Plaintiffs argue that there is no principled distinction between this case and two recent tax court cases, Holman v. Commissioner, 130 T.C. 12 (2008), and Gross v. Commissioner, 96 T.C.M. at 187, in which the court declined to apply the step transaction doctrine in circumstances involving gifts of family partnership units. (Pls.' Mot. 19 (Dkt. No. 26).) However, in those cases, six days and eleven days, respectively, passed between the transfer of the securities at issue and the gifting of partnership interests, and the court found that during that time, the taxpayers bore a real economic risk that the value of the partnership units could change, given the volatile nature of the underlying securities. See Holman, 130 T.C. at 189-91; Gross, 96 T.C.M. at 187. The Court finds this case distinguishable from Holman and Gross. First, in contrast to the taxpayers in those cases, and like the plaintiffs in Linton, Plaintiffs here did not make affirmative decisions to delay the gifts for some period of time after funding. Rather, with the benefit of hindsight, knowing the date on which the funds were transferred to the LLC, Plaintiffs have changed their position as to the timing of the gifts so as to achieve favorable tax consequences. Second, Plaintiffs have not established that they bore any real economic risk that the LLC units would change in value between any alleged time intervening between the funding and the gifting, given the nature of the assets transferred to Investments LLC. As such, neither Holman nor Gross prevent application of the step transaction doctrine in this case.
For the foregoing reasons, the Court GRANTS Defendant's Motion for Summary Judgment on the Issue of Indirect Gift (Dkt. No. 11) and DENIES Plaintiffs' Motion for Partial Summary Judgment on the Issue of "Indirect Gift" (Dkt. No. 26). The parties are DIRECTED to notify the Court after their mediation of the status of the remaining issues and whether a trial is necessary to resolve this case.
DATED this 27th day of July, 2009.
John C. Coughenour
United States District Judge
1. Plaintiffs assert, without citing any evidence, that the cash transfer took place during "business hours" of January 11, 2002. (Pls.' Mot. 6 (Dkt. No. 26).) Plaintiffs additionally assert that because Mrs. Heckerman did not work with Mr. Heckerman, where he received the unsigned gifting documents by email, the earliest that they both could have signed the gift documents would have been when Mr. Heckerman returned from work in the evening of that day. (Id.) Based on those assumptions, Plaintiffs argue that even if the cash transfer and gifting of LLC units took place the same day, the cash transfer occurred first. However, the objective evidence of the cash transfer shows only that the transfer occurred at an unspecified time on January 11, 2002. (Schwab Account Transaction Detail (Dkt. No. 12-23 at 5).) Therefore, the Court is not persuaded that Plaintiffs can establish that, even if the transactions happened on the same day, the gifting of LLC units took place subsequent to the cash transfer.
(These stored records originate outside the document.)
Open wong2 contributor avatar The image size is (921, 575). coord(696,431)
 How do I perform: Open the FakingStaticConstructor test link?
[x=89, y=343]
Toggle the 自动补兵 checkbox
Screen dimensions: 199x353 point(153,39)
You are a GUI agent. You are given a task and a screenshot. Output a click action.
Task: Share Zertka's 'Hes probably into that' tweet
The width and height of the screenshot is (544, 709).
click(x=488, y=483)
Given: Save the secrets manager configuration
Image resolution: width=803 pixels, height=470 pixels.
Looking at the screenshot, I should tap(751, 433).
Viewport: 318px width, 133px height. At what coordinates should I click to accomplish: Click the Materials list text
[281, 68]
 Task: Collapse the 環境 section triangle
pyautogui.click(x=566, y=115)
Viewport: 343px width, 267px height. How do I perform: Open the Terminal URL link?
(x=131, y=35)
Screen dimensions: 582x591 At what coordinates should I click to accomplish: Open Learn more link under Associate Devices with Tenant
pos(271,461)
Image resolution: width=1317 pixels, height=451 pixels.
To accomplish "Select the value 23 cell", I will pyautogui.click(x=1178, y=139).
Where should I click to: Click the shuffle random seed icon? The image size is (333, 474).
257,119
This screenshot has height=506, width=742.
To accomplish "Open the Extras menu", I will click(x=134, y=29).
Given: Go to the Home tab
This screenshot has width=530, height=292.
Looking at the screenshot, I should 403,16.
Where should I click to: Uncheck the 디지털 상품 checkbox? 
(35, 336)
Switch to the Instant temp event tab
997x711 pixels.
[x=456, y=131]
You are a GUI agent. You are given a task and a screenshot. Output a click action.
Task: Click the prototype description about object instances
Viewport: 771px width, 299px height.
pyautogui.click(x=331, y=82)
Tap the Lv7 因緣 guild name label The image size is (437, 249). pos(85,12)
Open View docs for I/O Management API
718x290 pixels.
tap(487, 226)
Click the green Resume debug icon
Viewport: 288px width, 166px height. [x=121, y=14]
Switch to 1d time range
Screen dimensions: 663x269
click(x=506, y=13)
2. The Ninth Circuit has "distinguished between a taxpayer's right to choose '[b]etween two equally direct ways of achieving the same result' the method 'which entailed the most tax advantages' and the inability to 'secure by a series of contrived steps, different tax treatment than if he had carried out the transaction directly.'" Id. at 675 (quoting Magneson v. Comm'r, 753 F.2d 1490, 1497 (9th Cir. 1985)).